Figure 3. Stoichiometry of calmodulin interaction with myosin Va neck domain.

(a) Schematic illustrates FRET binding pairs ECFP tagged CaM and EYFP tagged myosin Va peptide containing a single IQ domain (IQ₆). (b) Left, 3³-FRET efficiency (E_A) is plotted against estimated free donor concentration (D_free). Each black symbol corresponds to data from a single cell. Right, E-FRET efficiency (E_D) is plotted as a function of estimated free acceptor concentration (A_free).
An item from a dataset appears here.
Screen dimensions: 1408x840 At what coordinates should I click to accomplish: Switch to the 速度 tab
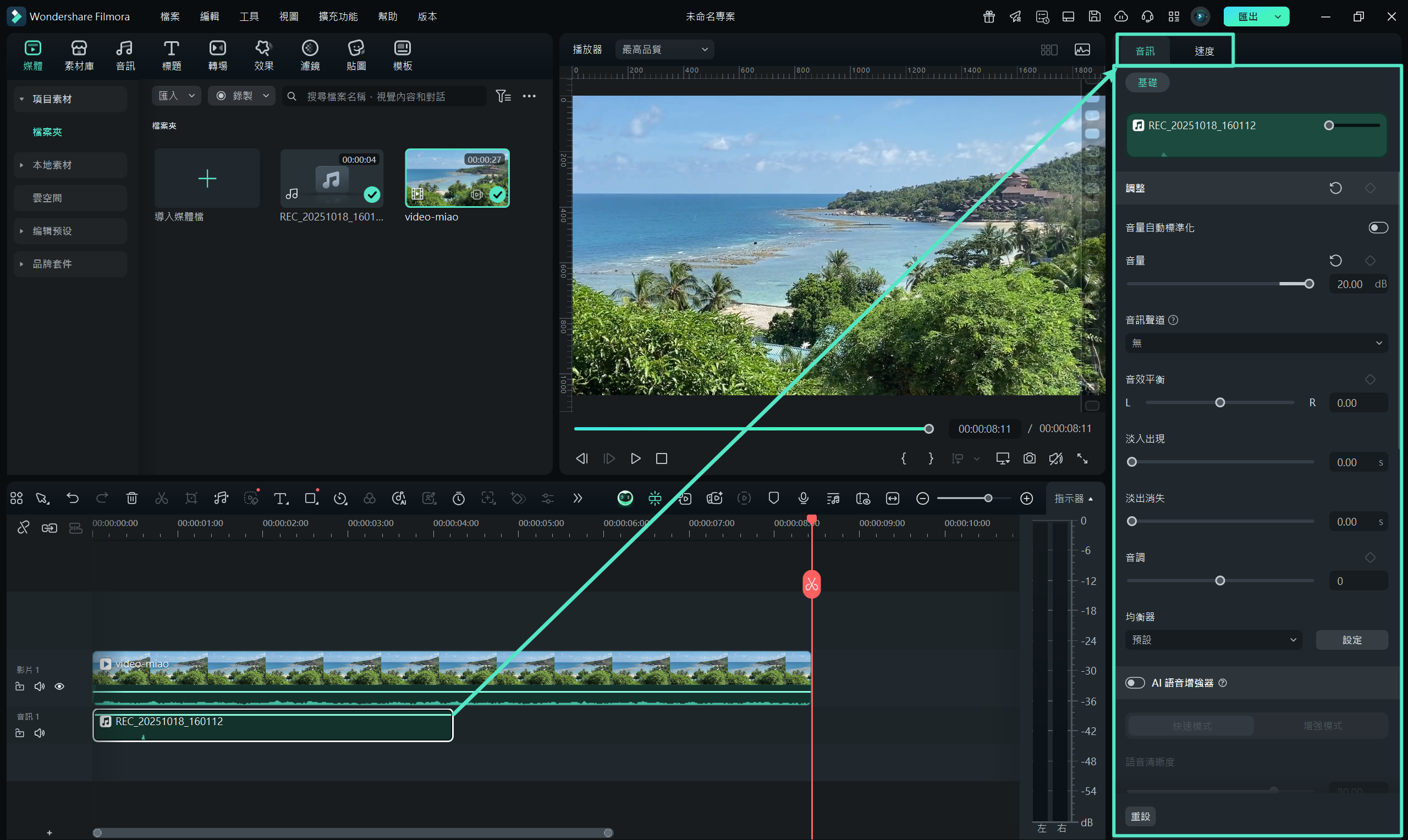1203,51
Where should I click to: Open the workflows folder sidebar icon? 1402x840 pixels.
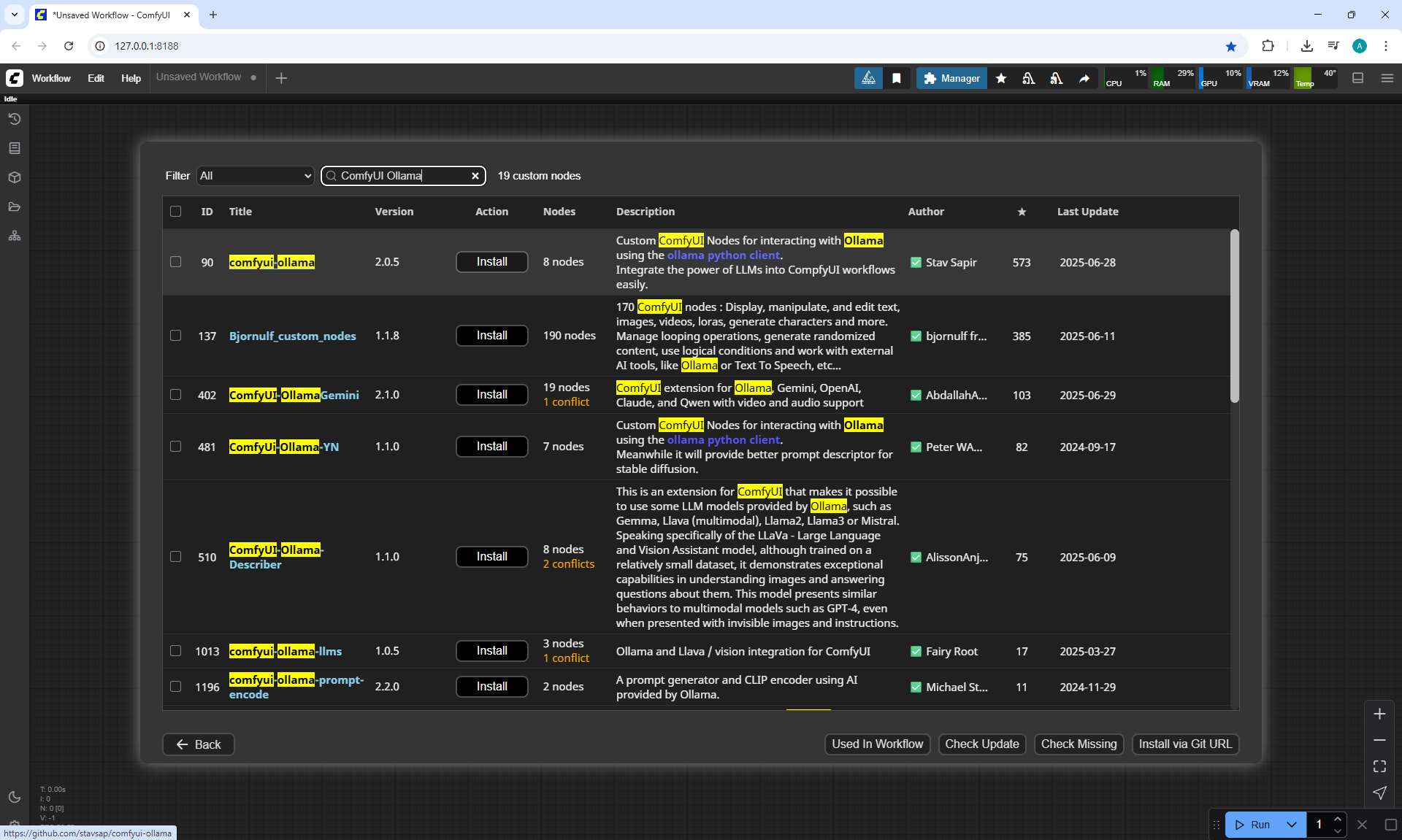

The maximal 3³-FRET efficiency (E_A,max) is approximately equal to maximal E-FRET efficiency (E_D,max). (c) Cartoon illustrates FRET pairs ECFP-CaM and EYFP-tagged full length myosin Va neck domain peptide containing six IQ domains (IQ_1-6). (d) Left, 3³-FRET efficiency as a function of free donor concentration (D_free). Right, E-FRET efficiency is plotted against free acceptor concentration (A_free). In both cases, each symbol corresponds to FRET measurement from a single cell. Notice that E_A,max is ∼6-fold larger than E_D,max suggesting 6:1 donor:acceptor stoichiometry. (e) Bar-graph summary depicts maximal 3³-FRET (black) and E-FRET (red) efficiencies for binding of ECFP-CaM with various YFP-tagged truncations of myosin Va neck domain containing varying number of IQ domains as shown in cartoon below (mean±s.e.m.; n, number of cells, as labelled for each bar). (f) Experimentally determined FRET-based stoichiometry ratio (ν) follow the identity relation with the number of IQ domains within each truncation shown in e. Each symbol, mean±s.e.m.